I got home, and the mail had come. There was a letter for me from the admissions office of MIT. My mother had left it out on the chest in the like the end of something. It was the last thing I took it up to my room and read it. It said I had been admitted, and they would give me a full tuition scholarship. I should at least have felt a little proud or, what’s the word, vindicated, but I didn’t. It made no difference whatever. The scholarship was still way short of what it would cost to get to Massachusetts and live there and pay all the costs, and anyhow I wasn’t going there. I was supposed to answer within ten days, but I just stuck the letter into the drawer of the desk and forgot about it. I mean I really did forget about it. It just didn’t mean anything.

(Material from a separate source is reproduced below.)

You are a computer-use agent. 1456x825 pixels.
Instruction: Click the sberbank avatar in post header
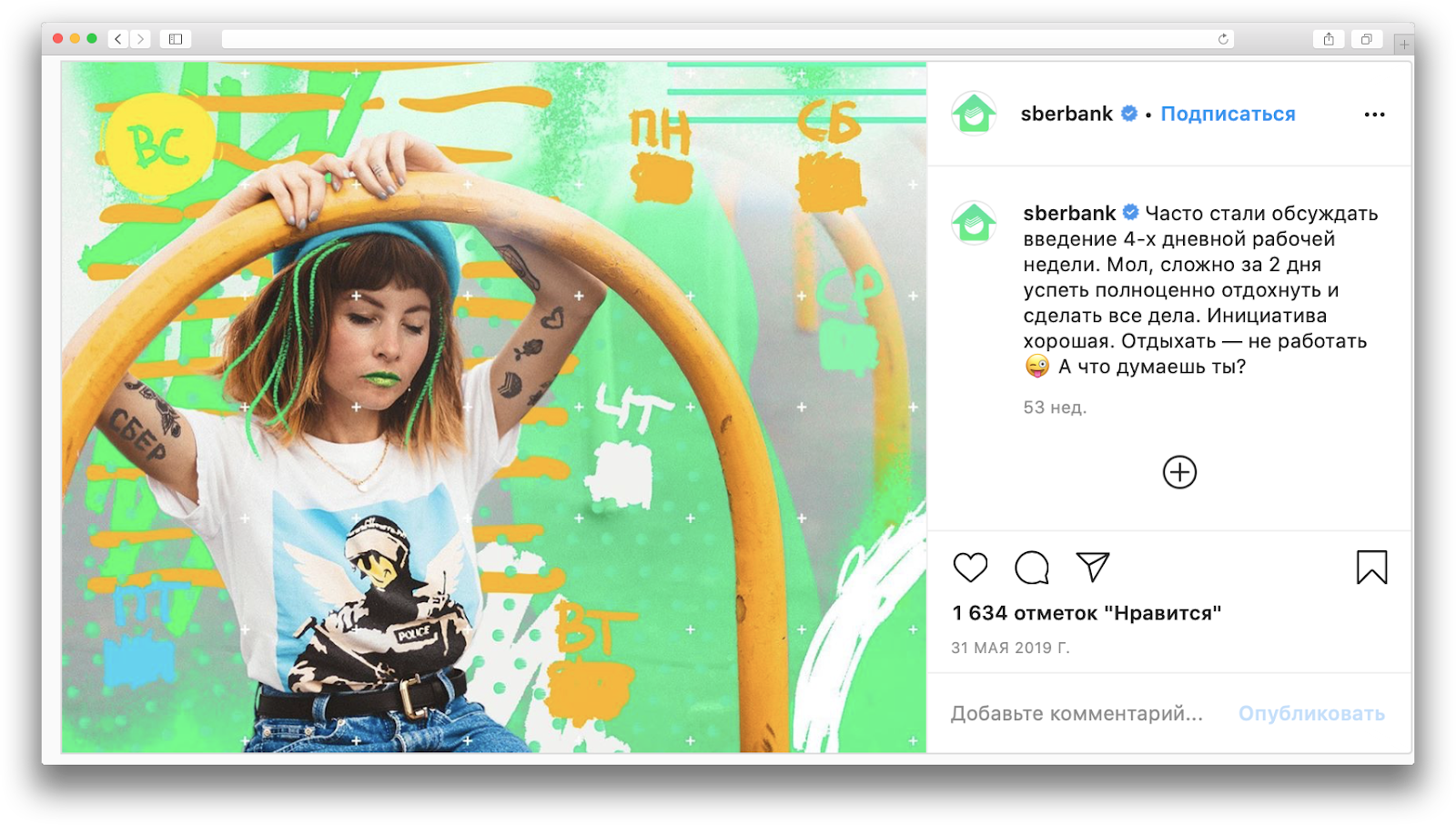pyautogui.click(x=974, y=114)
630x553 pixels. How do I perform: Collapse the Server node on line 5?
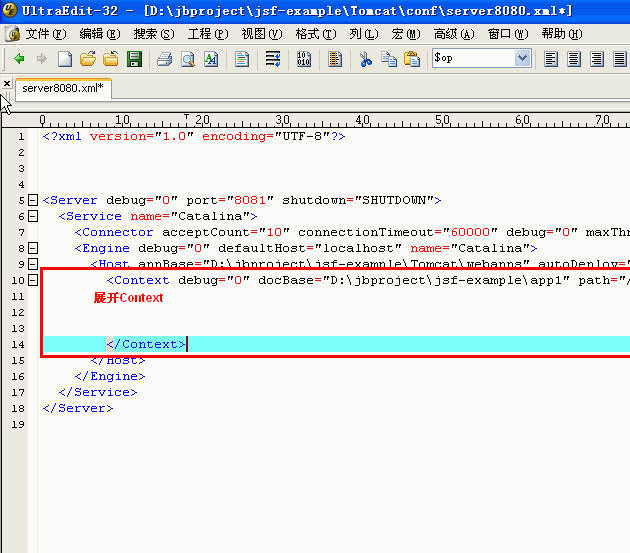point(33,200)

Jason wanted to go to a show Friday night, but I said I was doing something with my parents; and I told them that I was going to the show with Jason. I was doing a lot of lying like that. Just dumb lies that didn’t hurt anybody or make any big difference; it was just easier to tell lies about things than to tell the truth. If I told Jason I didn’t want to go to a show, he would have argued. If I told either him or my parents that I was going to hear this concert at a church, they would have thought it was a funny thing to do, and I was sick and tired of always being the only person who ever did funny things. They might even have noticed the sign then and seen Natalie’s name, and that was none of their business. And Jason might have come with me, because he was so bored he’d do almost anything so long as there was somebody to do it with. So it was a lot easier to lie about it. If you lied about enough things, then everybody else got involved in the fog, too, and they couldn’t see you, or touch you at all.
I felt very peculiar going there, Friday night. It was late April and one of the first warm nights, warm and windy, all the flowers out in the gardens, and clouds blowing across the stars. Walking to the church I felt dizzy. You know that feeling where you seem to have done something before? Well, this was just the opposite. It was as if I’d never seen any of the streets before, though I walked them twice a day, five days a week. Everything was different. I felt like a stranger in the late evening in a strange city. It was frightening, but I liked it too, in a way. I thought, what if none of the people in the houses I passed and the cars passing me were speaking English, what if they were all speaking some language I didn’t know, and this was really a foreign city I had never seen before, and I only thought I’d lived here all my life because I was going crazy.
I looked at things, the trees, the houses, the way a tourist would, and it really seemed to be true, I’d never seen them before. The wind kept blowing in my face.
When I got to the church and other people were going in, I felt very nervous and irritable. I sort of crept in. I would have gone on all fours if I could have, so as to be less visible. It was a big old church, mostly wood, hollow and dark and high inside. Since I’d never been in it, it was easy to keep up the feeling of being a total stranger, a foreigner. There were quite a lot of people there and more coming in, but I didn’t know any of them. I didn’t know where Natalie would sit, probably down in front, so I took a seat at the end of a pew in the last row, clear across the church from where the people came in, behind a pillar, as inconspicuous a place as I could find. I didn’t want to see or be seen. I wanted to be alone. The only people I saw that I knew even by sight were two girls from school, maybe friends of Natalie’s.